[Information given]
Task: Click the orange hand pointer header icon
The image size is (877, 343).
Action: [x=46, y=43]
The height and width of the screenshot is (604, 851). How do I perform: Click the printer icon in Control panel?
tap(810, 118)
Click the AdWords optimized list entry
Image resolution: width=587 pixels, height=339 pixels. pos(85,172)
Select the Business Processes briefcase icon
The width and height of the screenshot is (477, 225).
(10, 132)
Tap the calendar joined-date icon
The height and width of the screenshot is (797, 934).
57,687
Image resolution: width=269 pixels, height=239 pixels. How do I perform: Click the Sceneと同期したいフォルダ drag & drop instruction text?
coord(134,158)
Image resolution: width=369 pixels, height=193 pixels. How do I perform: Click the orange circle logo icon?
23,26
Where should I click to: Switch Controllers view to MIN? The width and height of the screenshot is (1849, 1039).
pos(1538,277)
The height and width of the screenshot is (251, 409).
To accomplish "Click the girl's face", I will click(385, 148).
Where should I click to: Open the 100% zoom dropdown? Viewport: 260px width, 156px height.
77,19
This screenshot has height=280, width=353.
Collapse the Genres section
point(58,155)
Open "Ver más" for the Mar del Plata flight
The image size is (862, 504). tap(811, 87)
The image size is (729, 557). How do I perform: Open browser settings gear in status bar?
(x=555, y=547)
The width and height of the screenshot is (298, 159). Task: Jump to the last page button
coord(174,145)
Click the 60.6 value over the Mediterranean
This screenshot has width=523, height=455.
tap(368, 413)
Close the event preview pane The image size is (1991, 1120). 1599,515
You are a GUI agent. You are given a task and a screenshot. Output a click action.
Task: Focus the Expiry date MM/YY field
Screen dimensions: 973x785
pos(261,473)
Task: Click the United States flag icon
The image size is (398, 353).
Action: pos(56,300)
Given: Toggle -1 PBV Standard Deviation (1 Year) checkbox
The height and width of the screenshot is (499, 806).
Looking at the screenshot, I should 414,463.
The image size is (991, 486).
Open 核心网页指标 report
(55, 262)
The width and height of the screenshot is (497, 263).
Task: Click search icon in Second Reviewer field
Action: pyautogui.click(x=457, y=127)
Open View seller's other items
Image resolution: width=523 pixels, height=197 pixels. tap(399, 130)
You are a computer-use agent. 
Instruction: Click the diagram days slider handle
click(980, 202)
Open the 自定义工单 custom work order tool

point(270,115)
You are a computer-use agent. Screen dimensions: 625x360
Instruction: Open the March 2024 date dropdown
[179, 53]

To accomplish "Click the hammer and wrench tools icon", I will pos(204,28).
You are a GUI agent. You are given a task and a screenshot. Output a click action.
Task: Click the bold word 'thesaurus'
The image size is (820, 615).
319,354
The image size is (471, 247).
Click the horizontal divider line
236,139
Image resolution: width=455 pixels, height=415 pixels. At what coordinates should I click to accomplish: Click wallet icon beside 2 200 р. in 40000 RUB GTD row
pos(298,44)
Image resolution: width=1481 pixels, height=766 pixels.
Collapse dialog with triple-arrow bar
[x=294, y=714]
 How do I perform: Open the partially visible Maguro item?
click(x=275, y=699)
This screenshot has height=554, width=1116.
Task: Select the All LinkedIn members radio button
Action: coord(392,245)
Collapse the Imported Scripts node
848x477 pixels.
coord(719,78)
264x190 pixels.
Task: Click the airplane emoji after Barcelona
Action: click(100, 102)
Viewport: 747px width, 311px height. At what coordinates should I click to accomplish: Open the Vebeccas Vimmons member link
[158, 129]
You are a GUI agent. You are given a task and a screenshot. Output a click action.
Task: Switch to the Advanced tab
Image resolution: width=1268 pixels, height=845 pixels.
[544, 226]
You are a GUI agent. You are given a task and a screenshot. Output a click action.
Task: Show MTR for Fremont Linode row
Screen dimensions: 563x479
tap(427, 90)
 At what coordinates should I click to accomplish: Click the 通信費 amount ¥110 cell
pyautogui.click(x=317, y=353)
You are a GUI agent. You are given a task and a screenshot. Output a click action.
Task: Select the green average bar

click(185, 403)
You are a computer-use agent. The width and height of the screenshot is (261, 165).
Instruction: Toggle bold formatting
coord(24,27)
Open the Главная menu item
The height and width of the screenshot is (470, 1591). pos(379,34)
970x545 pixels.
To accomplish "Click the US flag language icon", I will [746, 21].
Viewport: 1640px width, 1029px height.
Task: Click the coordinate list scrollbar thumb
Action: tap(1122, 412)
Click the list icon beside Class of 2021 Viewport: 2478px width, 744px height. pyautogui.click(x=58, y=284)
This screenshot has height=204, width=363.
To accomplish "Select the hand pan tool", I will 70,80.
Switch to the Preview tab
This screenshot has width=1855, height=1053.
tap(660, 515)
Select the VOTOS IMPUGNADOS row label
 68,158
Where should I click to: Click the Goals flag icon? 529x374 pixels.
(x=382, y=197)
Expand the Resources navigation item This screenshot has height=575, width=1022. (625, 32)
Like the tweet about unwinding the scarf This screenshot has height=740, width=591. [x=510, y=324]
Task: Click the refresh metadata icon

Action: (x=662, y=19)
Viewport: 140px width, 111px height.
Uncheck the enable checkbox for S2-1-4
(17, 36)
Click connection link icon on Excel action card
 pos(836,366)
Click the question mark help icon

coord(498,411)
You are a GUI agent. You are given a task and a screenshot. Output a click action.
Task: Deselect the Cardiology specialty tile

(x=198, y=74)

[To do] Set out all of the material above as a numbered list, leaving out any blank lines.

[Solution below]
1. Task: Click the orange hand pointer header icon
2. The image size is (877, 343).
3. Action: [x=46, y=43]
4. The height and width of the screenshot is (604, 851). How do I perform: Click the printer icon in Control panel?
5. tap(810, 118)
6. Click the AdWords optimized list entry
7. Image resolution: width=587 pixels, height=339 pixels. pos(85,172)
8. Select the Business Processes briefcase icon
9. The width and height of the screenshot is (477, 225).
10. (10, 132)
11. Tap the calendar joined-date icon
12. The height and width of the screenshot is (797, 934).
13. 57,687
14. Image resolution: width=269 pixels, height=239 pixels. How do I perform: Click the Sceneと同期したいフォルダ drag & drop instruction text?
15. coord(134,158)
16. Image resolution: width=369 pixels, height=193 pixels. How do I perform: Click the orange circle logo icon?
17. 23,26
18. Where should I click to: Switch Controllers view to MIN? The width and height of the screenshot is (1849, 1039).
19. pos(1538,277)
20. The height and width of the screenshot is (251, 409).
21. To accomplish "Click the girl's face", I will click(385, 148).
22. Where should I click to: Open the 100% zoom dropdown? Viewport: 260px width, 156px height.
23. 77,19
24. This screenshot has height=280, width=353.
25. Collapse the Genres section
26. point(58,155)
27. Open "Ver más" for the Mar del Plata flight
28. The image size is (862, 504). tap(811, 87)
29. The image size is (729, 557). How do I perform: Open browser settings gear in status bar?
30. (x=555, y=547)
31. The width and height of the screenshot is (298, 159). Task: Jump to the last page button
32. coord(174,145)
33. Click the 60.6 value over the Mediterranean
34. This screenshot has width=523, height=455.
35. tap(368, 413)
36. Close the event preview pane The image size is (1991, 1120). 1599,515
37. You are a GUI agent. You are given a task and a screenshot. Output a click action.
38. Task: Focus the Expiry date MM/YY field
39. Screen dimensions: 973x785
40. pos(261,473)
41. Task: Click the United States flag icon
42. The image size is (398, 353).
43. Action: pos(56,300)
44. Given: Toggle -1 PBV Standard Deviation (1 Year) checkbox
45. The height and width of the screenshot is (499, 806).
46. Looking at the screenshot, I should 414,463.
47. The image size is (991, 486).
48. Open 核心网页指标 report
49. (55, 262)
50. The width and height of the screenshot is (497, 263).
51. Task: Click search icon in Second Reviewer field
52. Action: pyautogui.click(x=457, y=127)
53. Open View seller's other items
54. Image resolution: width=523 pixels, height=197 pixels. tap(399, 130)
55. You are a computer-use agent. 
56. Instruction: Click the diagram days slider handle
57. click(980, 202)
58. Open the 自定义工单 custom work order tool
59. point(270,115)
60. You are a computer-use agent. Screen dimensions: 625x360
61. Instruction: Open the March 2024 date dropdown
62. [179, 53]
63. To accomplish "Click the hammer and wrench tools icon", I will pos(204,28).
64. You are a GUI agent. You are given a task and a screenshot. Output a click action.
65. Task: Click the bold word 'thesaurus'
66. The image size is (820, 615).
67. 319,354
68. The image size is (471, 247).
69. Click the horizontal divider line
70. 236,139
71. Image resolution: width=455 pixels, height=415 pixels. At what coordinates should I click to accomplish: Click wallet icon beside 2 200 р. in 40000 RUB GTD row
72. pos(298,44)
73. Image resolution: width=1481 pixels, height=766 pixels.
74. Collapse dialog with triple-arrow bar
75. [x=294, y=714]
76.  How do I perform: Open the partially visible Maguro item?
77. click(x=275, y=699)
78. This screenshot has height=554, width=1116.
79. Task: Select the All LinkedIn members radio button
80. Action: coord(392,245)
81. Collapse the Imported Scripts node
82. 848x477 pixels.
83. coord(719,78)
84. 264x190 pixels.
85. Task: Click the airplane emoji after Barcelona
86. Action: click(100, 102)
87. Viewport: 747px width, 311px height. At what coordinates should I click to accomplish: Open the Vebeccas Vimmons member link
88. [158, 129]
89. You are a GUI agent. You are given a task and a screenshot. Output a click action.
90. Task: Switch to the Advanced tab
91. Image resolution: width=1268 pixels, height=845 pixels.
92. [544, 226]
93. You are a GUI agent. You are given a task and a screenshot. Output a click action.
94. Task: Show MTR for Fremont Linode row
95. Screen dimensions: 563x479
96. tap(427, 90)
97.  At what coordinates should I click to accomplish: Click the 通信費 amount ¥110 cell
98. pyautogui.click(x=317, y=353)
99. You are a GUI agent. You are given a task and a screenshot. Output a click action.
100. Task: Select the green average bar
101. click(185, 403)
102. You are a computer-use agent. The width and height of the screenshot is (261, 165).
103. Instruction: Toggle bold formatting
104. coord(24,27)
105. Open the Главная menu item
106. The height and width of the screenshot is (470, 1591). pos(379,34)
107. 970x545 pixels.
108. To accomplish "Click the US flag language icon", I will [746, 21].
109. Viewport: 1640px width, 1029px height.
110. Task: Click the coordinate list scrollbar thumb
111. Action: tap(1122, 412)
112. Click the list icon beside Class of 2021 Viewport: 2478px width, 744px height. pyautogui.click(x=58, y=284)
113. This screenshot has height=204, width=363.
114. To accomplish "Select the hand pan tool", I will 70,80.
115. Switch to the Preview tab
116. This screenshot has width=1855, height=1053.
117. tap(660, 515)
118. Select the VOTOS IMPUGNADOS row label
119.  68,158
120. Where should I click to: Click the Goals flag icon? 529x374 pixels.
121. (x=382, y=197)
122. Expand the Resources navigation item This screenshot has height=575, width=1022. (625, 32)
123. Like the tweet about unwinding the scarf This screenshot has height=740, width=591. [x=510, y=324]
124. Task: Click the refresh metadata icon
125. Action: (x=662, y=19)
126. Viewport: 140px width, 111px height.
127. Uncheck the enable checkbox for S2-1-4
128. (17, 36)
129. Click connection link icon on Excel action card
130.  pos(836,366)
131. Click the question mark help icon
132. coord(498,411)
133. You are a GUI agent. You are given a task and a screenshot. Output a click action.
134. Task: Deselect the Cardiology specialty tile
135. (x=198, y=74)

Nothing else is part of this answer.